> _Teks Bacaan_
--------------------

Sebagaimana diketahui
dalam literatur –literatur ketatanegaraan, khususnya yang membahas tentang ilmu
negara, disebutkan bahwa syarat –syarat berdirinya suatu negara adalah harus
memnuhi tiga unsur pokok sebuah negara, yaitu adanya wilayah, rakyat dan pemerintah
yang berdaulat. Tampak ketiga unsur tersebut sudah dipenuhi oleh negara –negara
yang ada sekarang ini.
Unsur wilayah disini
tidak terbatas pada wilayah daratan saja, melainkan juga termasuk dalam wilayah
laut dan udara. Ada negara di dunia yang tidak memiliki wilayah laut, namun
tidak satupun negara yang tidak memiliki ruang udara. Timbul pertanyaan,
dapatkah suatu negara memiliki ruang udara?
Dalam hukum Romawi,
ada suatu adagium yang menyebutkan, bahwa Cojus est solum, ejus est usque ad
cuelum, artinya :barang siapa ynag memiliki sebidang tanah dengan demikian juga
memiliki segala –galanya yang berada diatas permukaan tanah tersebut sampai ke
langit dan segala apa yang ada di dalam tanah.

--------------------

> _Data Tersimpan_
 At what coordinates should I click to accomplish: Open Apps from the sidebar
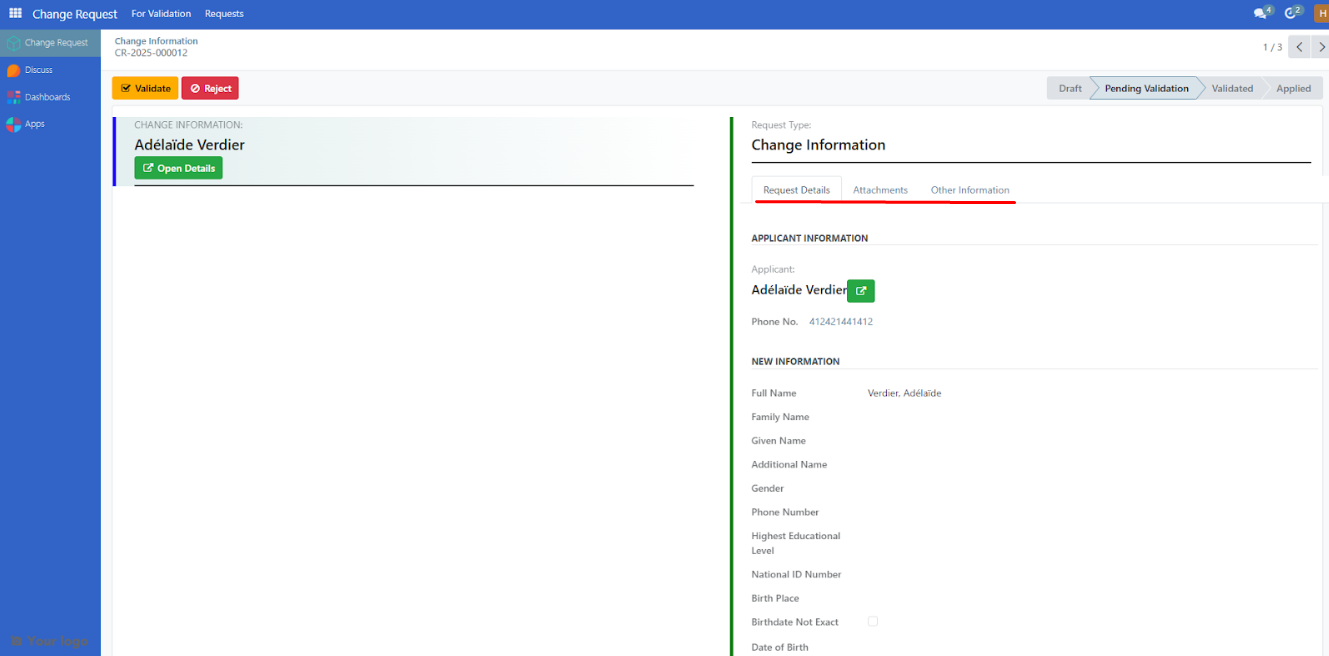(30, 123)
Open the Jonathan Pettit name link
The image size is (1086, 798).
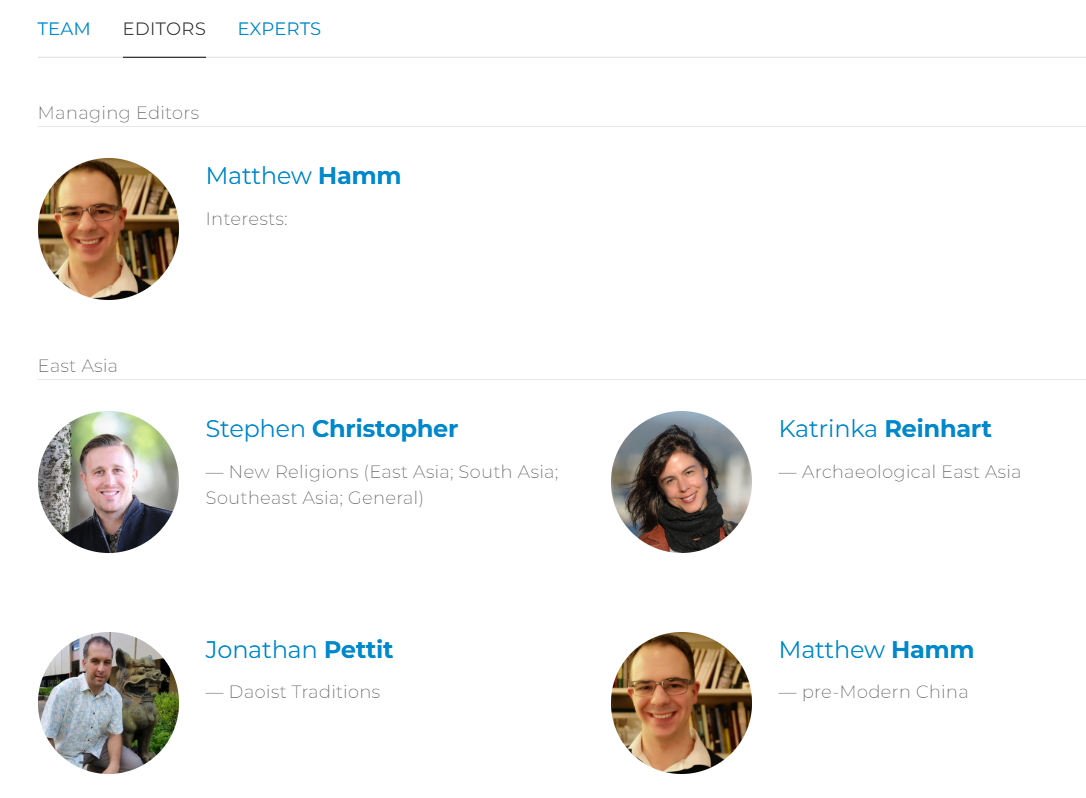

--------------------

> _Daftar Tugas_
- 1) Tentukan apakah setiap pernyataan berikut sesuai dengan teks bacaan, lalu jawab ya atau tidak disertai kutipan persis kata-kata teks yang menentukannya. (a) Unsur wilayah hanya mencakup wilayah daratan. (b) Ada negara di dunia yang tidak memiliki wilayah laut. (c) Ada negara yang tidak memiliki ruang udara.
- 2) Sebutkan semua unsur pokok sebuah negara yang tercantum dalam teks bacaan.
- 3) Salinlah dengan tepat bagian teks bacaan yang dimulai dengan "Unsur wilayah disini" dan berlanjut sampai "memiliki ruang udara?".

> _Pembahasan Lengkap_
- 1)
(a) Tidak: "tidak terbatas pada wilayah daratan saja, melainkan juga termasuk dalam wilayah laut dan udara"
(b) Ya: "Ada negara di dunia yang tidak memiliki wilayah laut"
(c) Tidak: "tidak satupun negara yang tidak memiliki ruang udara"

- 2) wilayah, rakyat, pemerintah yang berdaulat

- 3)
Unsur wilayah disini
tidak terbatas pada wilayah daratan saja, melainkan juga termasuk dalam wilayah
laut dan udara. Ada negara di dunia yang tidak memiliki wilayah laut, namun
tidak satupun negara yang tidak memiliki ruang udara. Timbul pertanyaan,
dapatkah suatu negara memiliki ruang udara?